Consigne 1>
Relevez, sans doublon, chaque terme formé avec le préfixe « multi- » dans le document source.
Consigne 2>
D'après le document source, quel est l'objectif de la réflexion bâtiment responsable (RBR 2020 - 2030) ?

Document source>
En conclusion, il faut s’engager dès à présent pour concevoir le bâtiment de demain « agréable et désirable », loin de l’ascétisme du confort minimal. Soit un bâtiment multi-conforts et multi-usages pour que les usagers se l’approprient. L’aspect énergétique et écologique restant l’affaire des concepteurs pour que le bâtiment s’adapte lui-même aux multi-usages et aux multi-utilisations. La réglementation 2020 devant être ainsi construite pour permettre la liberté des modes de vie !
Le bâtiment se met ainsi au service de l’homme, soit une nouvelle façon de l’humaniser ! Placer l’individu au centre de la vision du bâtiment, tel est l’objectif de la réflexion bâtiment responsable (RBR 2020 - 2030).

Données affichées>
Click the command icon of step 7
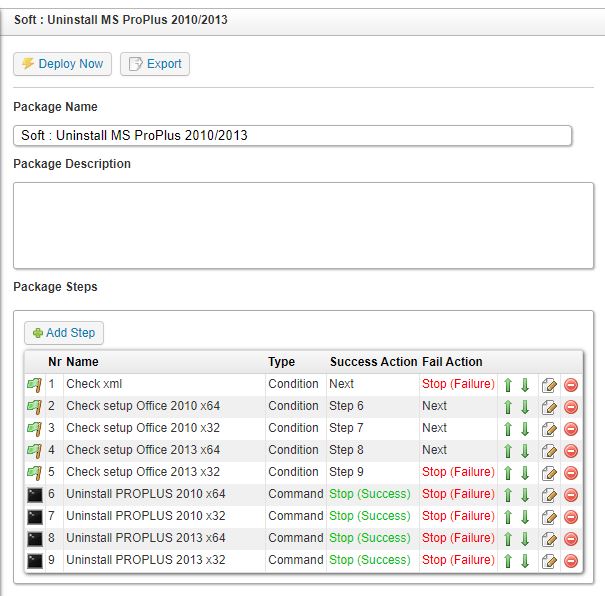The image size is (605, 596). point(34,516)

Réponse attendue 1>
multi-conforts, multi-usages, multi-utilisations

Réponse attendue 2>
Placer l'individu au centre de la vision du bâtiment.